Reproduce every line of the material below word for word, omitting the pictures.

[Item-finding records]
::::::::::
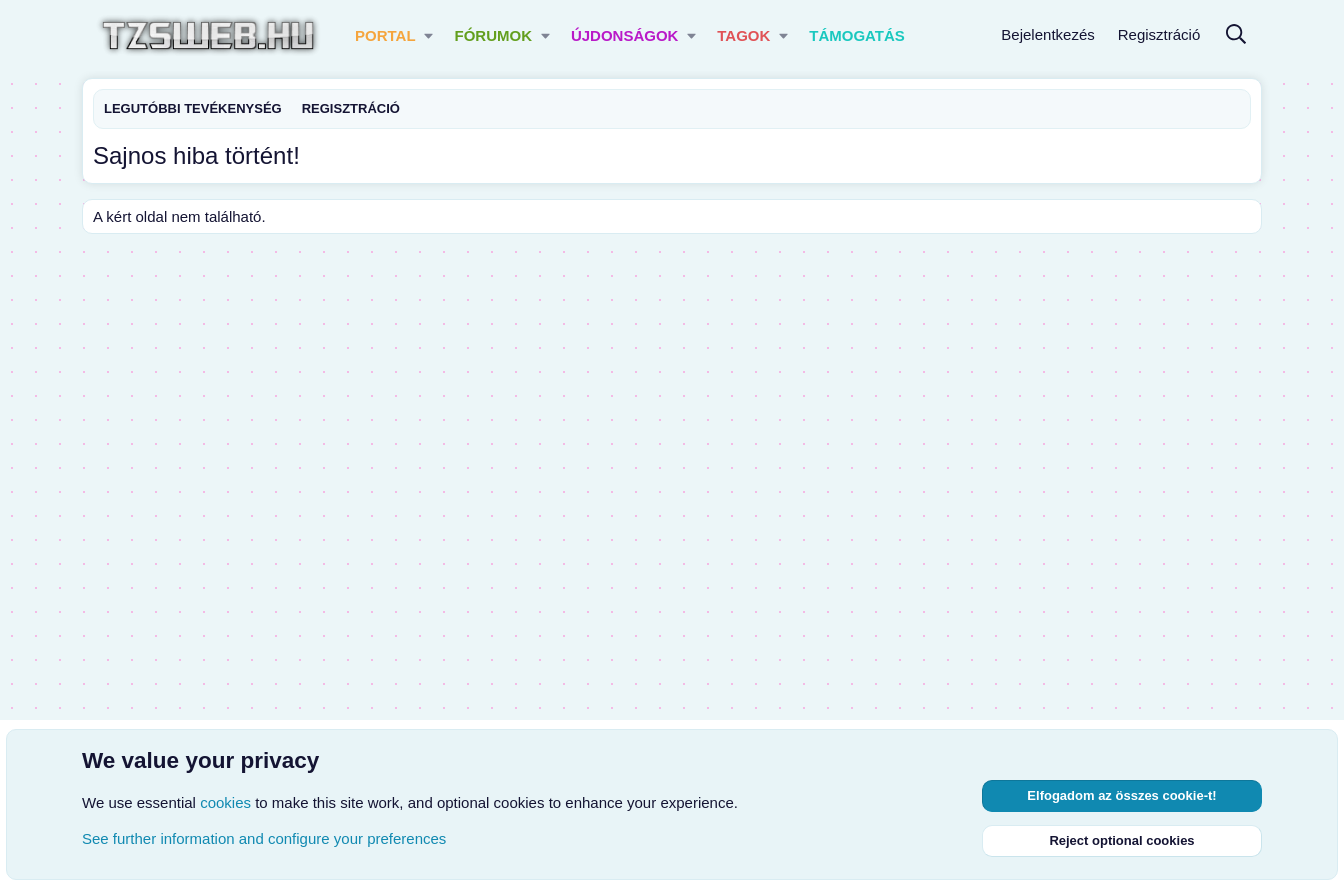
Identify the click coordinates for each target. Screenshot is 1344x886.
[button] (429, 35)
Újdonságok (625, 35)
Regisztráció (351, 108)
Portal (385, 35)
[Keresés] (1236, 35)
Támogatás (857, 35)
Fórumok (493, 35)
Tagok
::::::::::
RESULT OF THE EXERCISE –
Identify the click coordinates for each target. Screenshot is 1344x886.
[button] (429, 35)
Újdonságok (625, 35)
Regisztráció (351, 108)
Portal (385, 35)
[Keresés] (1236, 35)
Támogatás (857, 35)
Fórumok (493, 35)
Tagok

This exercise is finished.